WORK REQUIRED »
The copy must match the data below line for line and contain no images.

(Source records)
┌────────

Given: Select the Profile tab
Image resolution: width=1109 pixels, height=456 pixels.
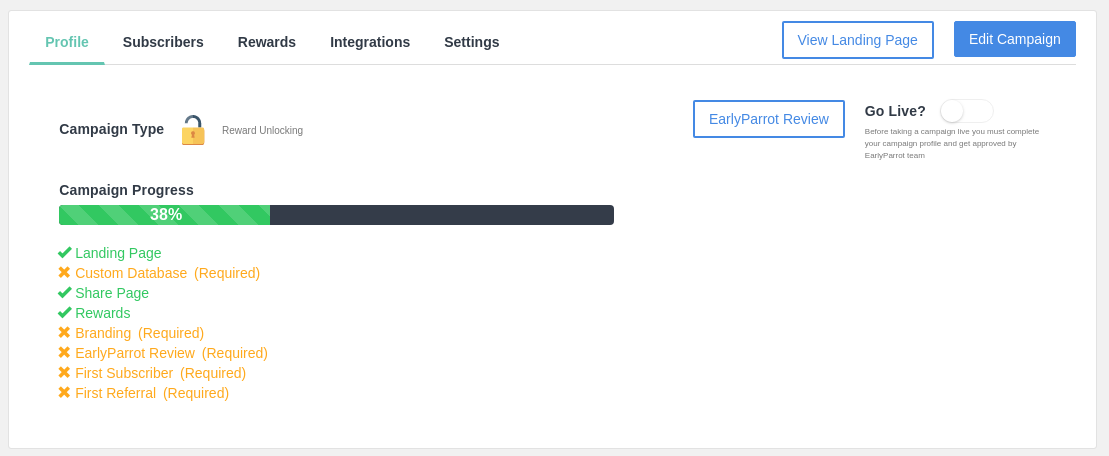Looking at the screenshot, I should [67, 42].
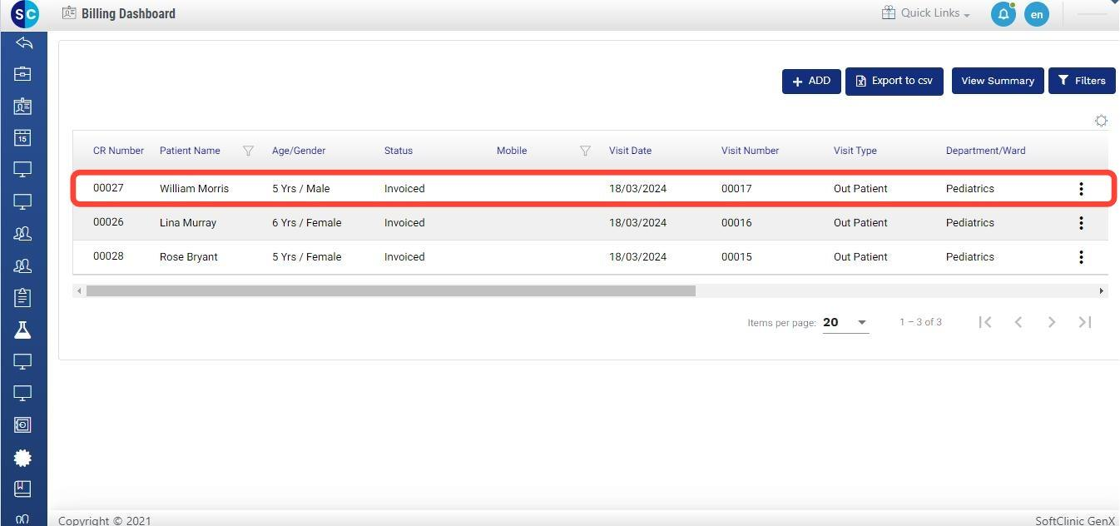Open the 'en' language selector
This screenshot has width=1120, height=526.
[1036, 15]
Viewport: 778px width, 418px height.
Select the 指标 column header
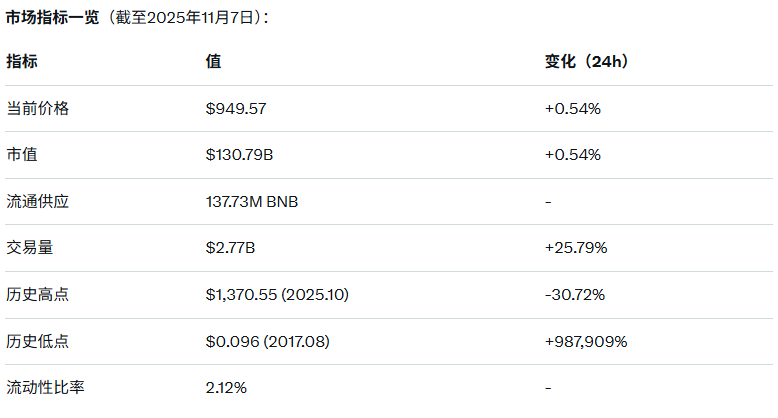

└────────

SOLUTION FOR THIS PROBLEM »
Given: Select the Profile tab
Image resolution: width=1109 pixels, height=456 pixels.
Looking at the screenshot, I should [67, 42].
Open the 'en' language selector
This screenshot has width=1120, height=526.
[1036, 15]
Viewport: 778px width, 418px height.
Select the 指标 column header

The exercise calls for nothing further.